WHAT THE EXERCISE ASKS:
Write out the listing again, exactly as it appears below.

DATA FOR THIS EXERCISE:
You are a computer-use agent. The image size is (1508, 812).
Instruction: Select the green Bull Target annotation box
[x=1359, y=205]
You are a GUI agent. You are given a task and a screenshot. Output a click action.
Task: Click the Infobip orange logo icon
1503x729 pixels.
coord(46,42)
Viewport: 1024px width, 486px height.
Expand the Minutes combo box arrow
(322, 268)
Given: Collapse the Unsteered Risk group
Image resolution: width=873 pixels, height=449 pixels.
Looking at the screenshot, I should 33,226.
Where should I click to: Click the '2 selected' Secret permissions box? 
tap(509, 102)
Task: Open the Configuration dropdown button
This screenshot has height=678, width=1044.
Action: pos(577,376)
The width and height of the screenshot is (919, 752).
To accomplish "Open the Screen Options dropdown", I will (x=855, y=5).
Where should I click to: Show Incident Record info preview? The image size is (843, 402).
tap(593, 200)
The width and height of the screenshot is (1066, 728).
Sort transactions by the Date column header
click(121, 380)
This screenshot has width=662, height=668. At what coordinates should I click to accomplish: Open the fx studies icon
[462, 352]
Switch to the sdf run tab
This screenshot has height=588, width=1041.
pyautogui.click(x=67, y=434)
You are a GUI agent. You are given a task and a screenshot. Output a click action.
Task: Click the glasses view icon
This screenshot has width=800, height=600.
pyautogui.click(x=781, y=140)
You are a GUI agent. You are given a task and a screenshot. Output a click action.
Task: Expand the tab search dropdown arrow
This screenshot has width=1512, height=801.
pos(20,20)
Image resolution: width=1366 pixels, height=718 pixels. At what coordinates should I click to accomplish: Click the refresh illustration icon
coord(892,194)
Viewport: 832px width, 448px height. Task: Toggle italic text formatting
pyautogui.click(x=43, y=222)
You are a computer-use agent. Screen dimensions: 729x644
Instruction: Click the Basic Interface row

ANSWER BOX:
You are a computer-use agent. The image size is (1508, 812).
Instruction: Select the green Bull Target annotation box
[x=1359, y=205]
You are a GUI agent. You are given a task and a screenshot. Output a click action.
Task: Click the Infobip orange logo icon
1503x729 pixels.
coord(46,42)
Viewport: 1024px width, 486px height.
Expand the Minutes combo box arrow
(322, 268)
Given: Collapse the Unsteered Risk group
Image resolution: width=873 pixels, height=449 pixels.
Looking at the screenshot, I should 33,226.
Where should I click to: Click the '2 selected' Secret permissions box? 
tap(509, 102)
Task: Open the Configuration dropdown button
This screenshot has height=678, width=1044.
Action: pos(577,376)
The width and height of the screenshot is (919, 752).
To accomplish "Open the Screen Options dropdown", I will (x=855, y=5).
Where should I click to: Show Incident Record info preview? The image size is (843, 402).
tap(593, 200)
The width and height of the screenshot is (1066, 728).
Sort transactions by the Date column header
click(121, 380)
This screenshot has width=662, height=668. At what coordinates should I click to accomplish: Open the fx studies icon
[462, 352]
Switch to the sdf run tab
This screenshot has height=588, width=1041.
pyautogui.click(x=67, y=434)
You are a GUI agent. You are given a task and a screenshot. Output a click action.
Task: Click the glasses view icon
This screenshot has width=800, height=600.
pyautogui.click(x=781, y=140)
You are a GUI agent. You are given a task and a screenshot. Output a click action.
Task: Expand the tab search dropdown arrow
This screenshot has width=1512, height=801.
pos(20,20)
Image resolution: width=1366 pixels, height=718 pixels. At what coordinates should I click to accomplish: Click the refresh illustration icon
coord(892,194)
Viewport: 832px width, 448px height. Task: Toggle italic text formatting
pyautogui.click(x=43, y=222)
You are a computer-use agent. Screen dimensions: 729x644
Instruction: Click the Basic Interface row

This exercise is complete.